You can use the Uniswap app to swap DeFi tokens directly on-chain through popular DeFi wallet providers on Ethereum, Polygon, Optimism and Arbitrum networks.
The native token for Uniswap is the UNI token, which you can use to save trading fee costs and stake in liquidity mining pools to earn yield. The UNI token also serves for decentralised governance of the project.
6. Loopring
Loopring is a zkRollup Ethereum Layer 2 project that provide low-fees and high speed for trading, swapping and payments using ETH.
Loopring promotes an ‘automated execution system’ that allows users to trade cross-exchange and participate in cross-blockchain liquidity. Defined as ‘blockchain agnostic’, Loopring can integrate with any platform using smart contracts. You can use the Loopring BETA marketplace to create a Layer 2 wallet and trade DeFi tokens with ETH and USDT trading pairs.
The LRC token is native to Loopring and aids in these transactions.
7. OMG Network
OMG Network (also known as “OMG Foundation”) provides Ethereum with a Layer 2 Optimistic Rollup solution that reduces gas fees and improves transaction throughput for smart contracts.
A new project launched by OMG is called Boba, which is extending Ethereum Virtual Machine (EVM) smart contract capabilities specifically for DeFi and NFTs projects running integrations on external servers such as AWS to help execute sophisticated algorithms that are not possible to run on-chain.
8. ZKSpace
ZKSpace is a fairly new ZK-Rollup Ethereum Layer 2 protocol that offers near instant transactions without waiting for block confirmations.
The ZK project offers a layer 2 NFT protocol which provides NFT projects with cheaper NFT issuance, minting, airdrops and sales. 2022 should be an interesting year for ZKSpace, with lots of exciting developments scheduled, including ZKSea – an NFT Layer-2 marketplace.

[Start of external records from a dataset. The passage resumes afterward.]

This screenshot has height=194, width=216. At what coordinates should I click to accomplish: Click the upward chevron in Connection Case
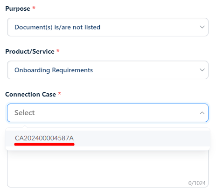point(202,113)
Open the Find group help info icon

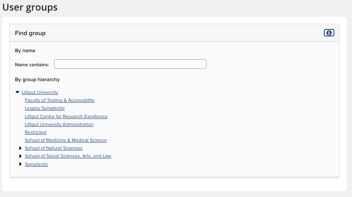coord(329,33)
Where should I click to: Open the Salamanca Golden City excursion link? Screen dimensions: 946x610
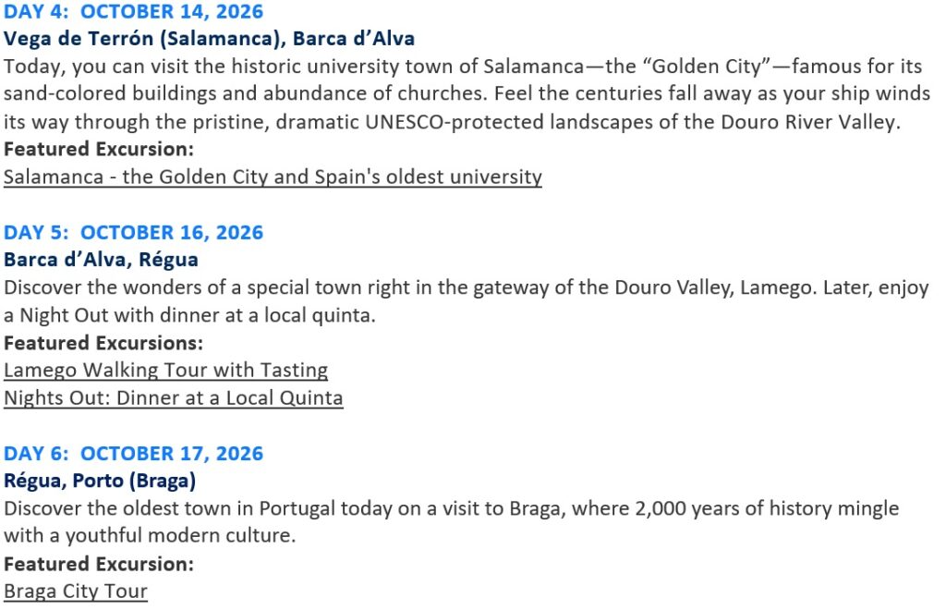tap(273, 177)
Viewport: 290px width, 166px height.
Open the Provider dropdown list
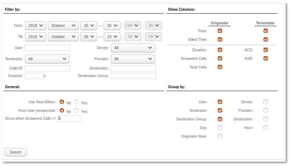133,59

The native token ZKS is used to save fees on the DeFi token swap L2 Wallet and also used to pay for minting NFTs on the L2 marketplace.
9. Skale
Skale is an elastic blockchain network that focuses on high-performance, offering up to 1000x faster transaction speeds for your Ethereum Dapps.
Crypto projects have the option to rent a sidechain through Skale to increase transaction throughput making use of the Ethereum 2.0 validator nodes with the use of Sharding technology.

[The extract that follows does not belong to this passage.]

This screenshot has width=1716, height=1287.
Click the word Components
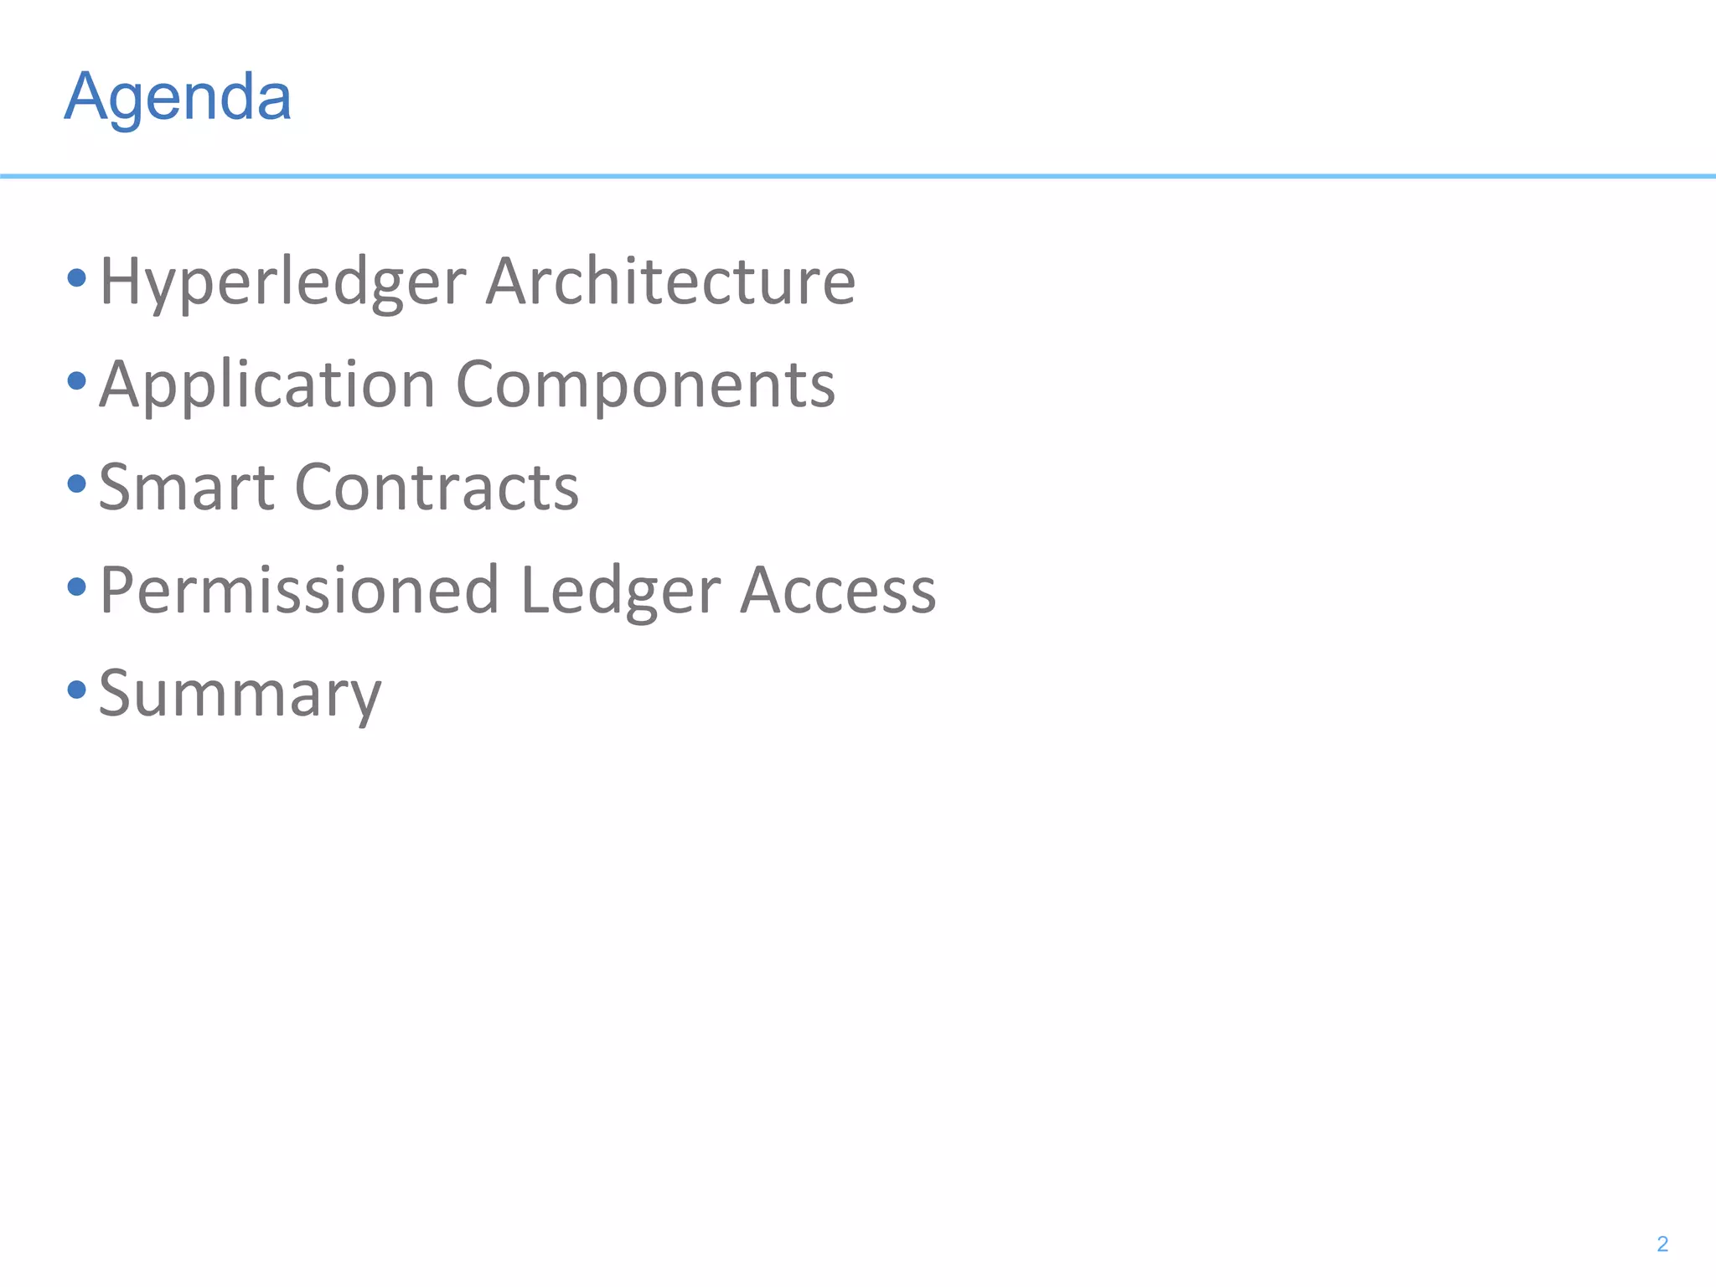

Projects can execute solidity smart contracts on Skale powered blockchains to enhances DeFi, games, NFTs and content streaming services.
SKL token is the native token of the Skale network, which aids in ecosystem cleaning, network development and upkeep, and reward validator nodes – the community keeping the network secure.
10. Gnosis Chain
Gnosis Chain (formerly known as xDai) is a prediction market platform on the Ethereum network. Gnosis chain is providing its users with the chance to build their own prediction platform through the creation of a specific infrastructure layer.

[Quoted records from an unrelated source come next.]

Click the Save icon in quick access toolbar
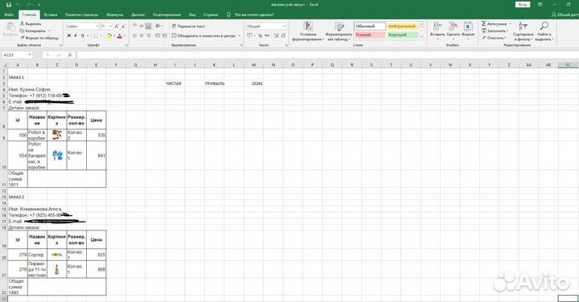 tap(9, 5)
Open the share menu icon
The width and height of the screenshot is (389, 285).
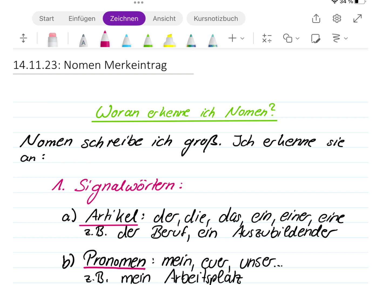click(316, 19)
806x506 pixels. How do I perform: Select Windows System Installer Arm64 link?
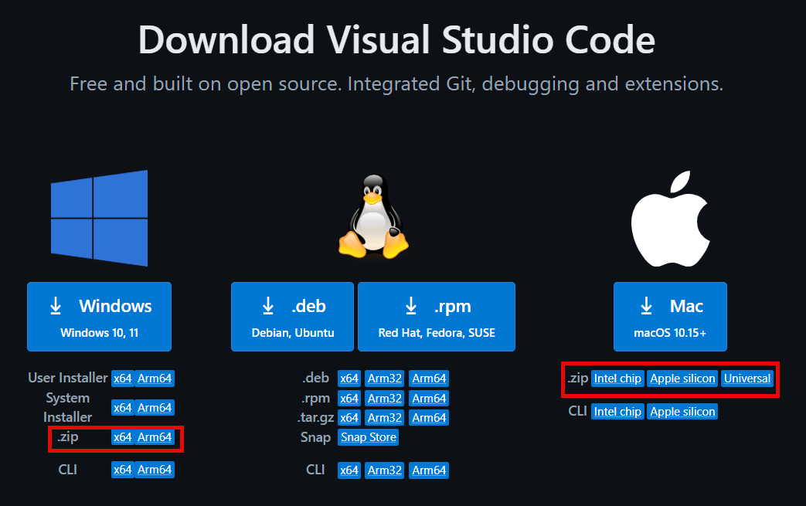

Gnosis Chain also hosts free tournaments on the outcomes of their prediction platforms, and doing well with these can earn you GNO – the native token for the Gnosis Chain.
11. Bonus: Raiden Network
Raiden Network is an open source project that aims to help scale Ethereum payments by providing off-chain transfer of ERC20 tokens.
While this network is currently work in progress, Raiden is looking to avoid the ‘blockchain consensus bottleneck’ to facilitate ETH micropayments, similar to that of BTC lightning network.
Ethereum layer 2 projects will have a big say in the short adoption of Ethereum-based projects and also in the long-term success of Ethereum as a global settlement platform.
2022 brings the long anticipated Ethereum 2.0 upgrade which many believe will not make Layer 2 networks obsolete, but actually enhance them and increase adoption into the Ethereum ecosystem. Upgrades such as sharding will become available to Layer 2 projects enabling them to improve their services to Dapps and Layer 3 apps.